Josef Kastein, covered by Zukowsky in Chapter 6a, was also one of the earliest Western experts on the Japanese novel. Kastein, widely seen in comparative literature as one of the principal sources of the boom in the Chinese and Japanese novels of 1922-30, was one of the first to present the Japanese novel not as a strange, oriental kind of writing, but as a prominent extension of the universal novellistic tendencies of the age. After explaining the novelistic incipience in Japan and his vision of the interrelated “cycles” that include the “decadence” and “restoration,” Zukovsky then presents a full-color gallery in her tenth chapter with detailed portraits of fifteen works by such representative modern writers as Higuchi Ichiyo, Ozaki Koyo, Tokuda Shusei, and Natsume Soseki. Providing a diachronic path into the study of the significant existent novellistic representations, Zukowsky gives more attention to the short-story tradition by delineating two peaks of activity in 1907-14 and 1922-30, which are separated by a period of quietude.

After identifying various modernist tendencies in Thailand, “The Modern Short Story in Thai and Siamese Literature” then provides a pair of contrasting cases: “Mother,” a speech translation of a European-language text, and “A Greedy Person,” an indigenous Thai story. From these two basic texts, the critical anthology leads the reader to a more generalized comparison of the “humanist-theological tradition” against “the emotional-moral tendency,” which were identified not by country, nation, region, confession, rhetoric, nationality, or civil status, but by the representation of abstract universal principles in religious and local settings, and by an indigenous tendency to “exhibit moral teachings” as “universal novellistic elements” that traditional readers “rightly insisted must be presented in new creations.”

5. Conclusion and Future Directions

Critics of world literature switch focus from the author to the text and devote considerable attention to individual phenomena in a systemic context. They study topics such as the historical genealogy of different cultures, mythological themes, specific genres and narratives, the style and technique of the text, translation difficulties at the thematic level, and, of course, the analysis and comparison of certain elements, themes, and the form of individual books. To study such diversity, we consider that the horizontal system will inevitably reference both the origin of literature as such and an expository reality capable of extending in a vertical direction all the way to a homogeneous civilization. With such vertical expansion, all observations within the horizontal framework of viewpoints and evaluations become feasible, along with new conditions and new perspectives that could not exist on this single axis of historical memory.

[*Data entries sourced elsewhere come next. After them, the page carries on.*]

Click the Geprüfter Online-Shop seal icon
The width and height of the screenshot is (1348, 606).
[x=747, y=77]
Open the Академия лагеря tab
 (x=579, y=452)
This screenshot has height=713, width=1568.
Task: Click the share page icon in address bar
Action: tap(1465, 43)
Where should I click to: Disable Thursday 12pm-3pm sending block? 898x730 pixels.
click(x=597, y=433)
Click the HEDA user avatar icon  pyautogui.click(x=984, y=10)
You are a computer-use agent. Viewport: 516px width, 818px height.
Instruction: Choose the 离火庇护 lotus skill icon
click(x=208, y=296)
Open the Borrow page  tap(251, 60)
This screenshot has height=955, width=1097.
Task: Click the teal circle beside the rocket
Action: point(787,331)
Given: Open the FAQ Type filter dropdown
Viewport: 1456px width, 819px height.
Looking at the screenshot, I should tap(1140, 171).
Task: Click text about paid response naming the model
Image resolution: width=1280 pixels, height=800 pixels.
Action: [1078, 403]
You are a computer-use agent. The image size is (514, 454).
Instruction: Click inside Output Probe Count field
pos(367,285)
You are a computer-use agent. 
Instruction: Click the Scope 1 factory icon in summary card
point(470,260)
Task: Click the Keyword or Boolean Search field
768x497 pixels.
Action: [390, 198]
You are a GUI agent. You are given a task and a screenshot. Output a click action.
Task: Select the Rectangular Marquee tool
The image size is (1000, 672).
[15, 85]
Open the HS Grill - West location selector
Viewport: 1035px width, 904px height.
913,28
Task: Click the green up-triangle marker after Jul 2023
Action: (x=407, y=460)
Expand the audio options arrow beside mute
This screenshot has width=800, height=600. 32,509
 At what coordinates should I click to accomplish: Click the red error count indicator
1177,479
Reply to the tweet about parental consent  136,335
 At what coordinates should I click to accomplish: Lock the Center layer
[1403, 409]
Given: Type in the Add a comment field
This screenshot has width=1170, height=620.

We notice that the forms and mechanisms of appropriation change with the cultural context. As yet, the philosophical ethos in China systematically versus Zhuangzi, cultural and aesthetic system, and ancient literature have been equally many other peripheral counterparts, some of which are inappropriately named. This is more than just a description of basic cultural reality; it is evidence that there is a higher level of excessive subjectivity, diversification, and maturity in fiction. Romanticism was founded on the basic principles, and most American and European critics mainly focus on how the actual text proves this sublime truth. The same conclusion can be drawn from Confucian optimism and the European novel, the means of social satire, and its limitations.